مَا تَكَلَّمَ مَوْلُودٌ مِنَ النَّاسِ فِي مَهْدٍ إِلَّا عيسى بن مَرْيَمَ صَلَّى اللهُ عَلَيْهِ [وَسَلَّمَ] وَصَاحِبُ جُرَيْجٍ” قِيلَ: يَا نَبِيَّ اللَّهِ! وَمَا صَاحِبُ جُرَيْجٍ؟ قَالَ: “فَإِنَّ جُرَيْجًا كَانَ رَجُلًا رَاهِبًا فِي صَوْمَعَةٍ لَهُ، وَكَانَ رَاعِيَ بَقَرٍ يَأْوِي إِلَى أَسْفَلِ صَوْمَعَتِهِ، وَكَانَتِ امْرَأَةٌ مِنْ أَهْلِ الْقَرْيَةِ تَخْتَلِفُ إِلَى الرَّاعِي،
فَأَتَتْ أُمُّهُ يَوْمًا فَقَالَتْ: يَا جُرَيْجُ! وَهُوَ يُصَلِّي، فَقَالَ فِي نَفْسِهِ – وَهُوَ يُصَلِّي – أُمِّي وَصَلَاتِي؟ فَرَأَى أَنْ يُؤْثِرَ صَلَاتَهُ، ثُمَّ صَرَخَتْ بِهِ الثَّانِيَةَ، فَقَالَ فِي نَفْسِهِ: أُمِّي وَصَلَاتِي؟ فَرَأَى أَنْ يُؤْثِرَ صَلَاتَهُ. ثُمَّ صَرَخَتْ بِهِ الثَّالِثَةَ فَقَالَ: أمي وصلاتى. فرأى أن يُؤْثِرَ صَلَاتَهُ. فَلَمَّا لَمْ يُجِبْهَا قَالَتْ: لَا أَمَاتَكَ اللَّهُ يَا جُرَيْجُ! حَتَّى تَنْظُرَ فِي وَجْهِ الْمُومِسَاتِ.
ثُمَّ انْصَرَفَتْ فأُتَيَ الْمَلِكُ بتلك المرأة ولدت . وَلَدَتْ فَقَالَ: مِمَّنْ؟ قَالَتْ: مِنْ جُرَيْجٍ. قَالَ: أَصَاحِبُ الصَّوْمَعَةِ؟ قَالَتْ: نَعَمْ. قَالَ: اهْدِمُوا صَوْمَعَتَهُ وَأْتُونِي بِهِ، فَضَرَبُوا صَوْمَعَتَهُ بِالْفُئُوسِ، حَتَّى وَقَعَتْ. فَجَعَلُوا يَدَهُ إِلَى عُنُقِهِ بِحَبْلٍ؛ ثُمَّ انْطُلِقَ بِهِ، فَمَرَّ بِهِ عَلَى الْمُومِسَاتِ، فَرَآهُنَّ فَتَبَسَّمَ، وَهُنَّ يَنْظُرْنَ إِلَيْهِ فِي النَّاسِ.

--------

### [Tugas Latihan]
Ambil bagian teks tentang Juraij di atas tanpa mengubah apa pun, mulai dari "ثُمَّ انْصَرَفَتْ فأُتَيَ" sampai "إِلَيْهِ فِي النَّاسِ.".

### [Data]
--------

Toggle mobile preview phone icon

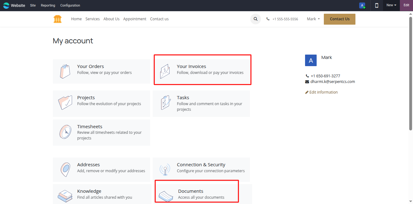(377, 5)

--------

### [Jawaban]
ثُمَّ انْصَرَفَتْ فأُتَيَ الْمَلِكُ بتلك المرأة ولدت . وَلَدَتْ فَقَالَ: مِمَّنْ؟ قَالَتْ: مِنْ جُرَيْجٍ. قَالَ: أَصَاحِبُ الصَّوْمَعَةِ؟ قَالَتْ: نَعَمْ. قَالَ: اهْدِمُوا صَوْمَعَتَهُ وَأْتُونِي بِهِ، فَضَرَبُوا صَوْمَعَتَهُ بِالْفُئُوسِ، حَتَّى وَقَعَتْ. فَجَعَلُوا يَدَهُ إِلَى عُنُقِهِ بِحَبْلٍ؛ ثُمَّ انْطُلِقَ بِهِ، فَمَرَّ بِهِ عَلَى الْمُومِسَاتِ، فَرَآهُنَّ فَتَبَسَّمَ، وَهُنَّ يَنْظُرْنَ إِلَيْهِ فِي النَّاسِ.